In the performing arts, students need both training and teaching, but training has the most direct influence on how the performer executes their craft.
A performing musician executes a dizzying array of motor sequences, all infused with the subtleties and influences of the culture and tradition that inspired the music. Various parts of the brain coordinate in the complex process of performing.
Various parts of the brain are involved in specific parts of the performing process:
In this process, the musician's brain executes the details of task mostly without conscious thought. Every musician above the beginner level has experienced a sub-par performance where they performed more like they had performed months or years earlier, seemingly ignoring much of what they and their teacher have been working on more recently. When the basal ganglia collects the motor programs, it gathers all programs that might be needed in the current situation, including several ways to do any particular movement. The movement programs are prioritized in some way, usually by familiarity and reliability, based on experience and training. The most familiar movement pattern in the brain may not be considered the "right" one by the teacher or by the performer.
Paul Creston used to say, "Practice makes perfect, right?" Then with an implish grin, he would shout, "NO! Only practice of perfection makes perfect!" He was right, but now I also know that we can only experience perfection in rare, exquisite moments that are preceded by a great deal of imperfect learning, training, practice, and experience.
The conscious parts of the brain are simply inadequate to the task of executing a complex performance. The complexity of a musical performance must be executed to a great extent on an unconscious level. In fact, conscious intervention can make it almost impossible to perform at all. Telling a performer to "try harder" or to "think about what you're doing" just before a performance is devastating if they are unable to discard the comment before they begin the performance. Imagine the effect of shouting "Think about what you're doing!" to a person walking a wire across a canyon.
Performers tend to execute their performances according to their training,
regardless of what they have been taught.

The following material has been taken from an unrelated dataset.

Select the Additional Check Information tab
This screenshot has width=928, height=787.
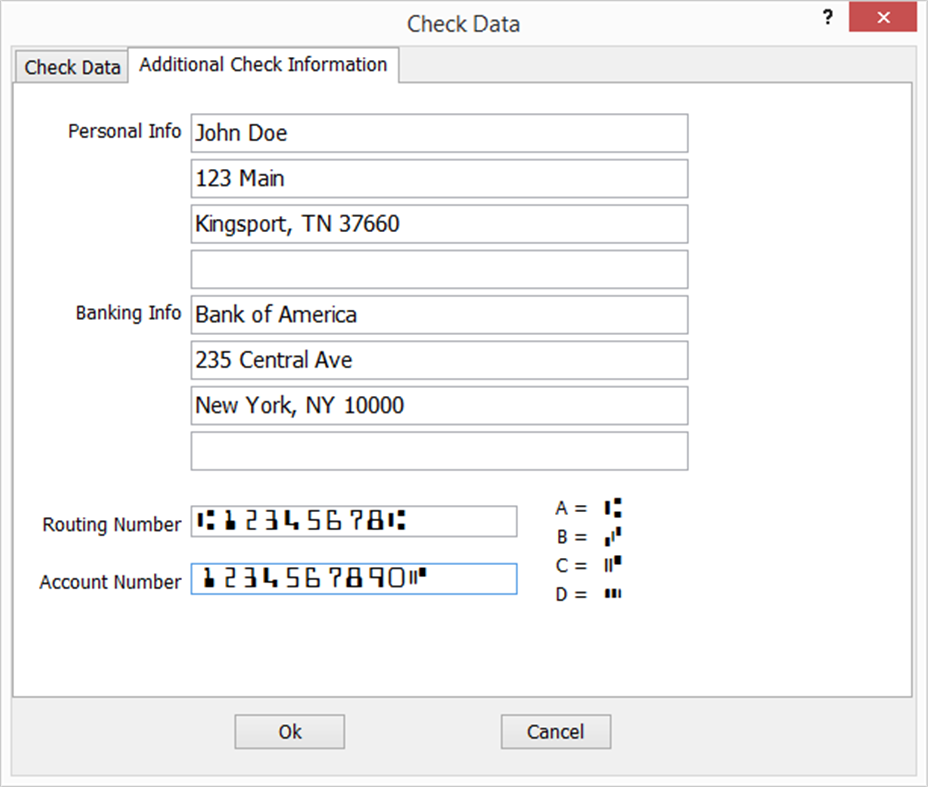(x=264, y=64)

If a student spends one hour per week in a one-on-one lesson with their teacher, and then spends four hours per week practicing alone, we have to acknowledge that the student's practice sessions constitute the majority of their training time. In other words, it is the student who is doing most of the training. It is the student who actually programs into his or her brain the complex movements that are required or may be required by a piece of music. This kind of practice is self training, and it only works in performance when the "right" movements are at the top of the collection of movement programs gathered in the basal ganglia.
So if the goal is for the student to easily and fluently perform complex music with style and grace, then these non-technical elements somehow must be incorporated into the process of practice. I know this is being done in many studios, because I have heard young musicians do exactly that, and frankly, many of my own students over the years have done exactly that. But I wonder, was it because of, or in spite of, the teaching they received?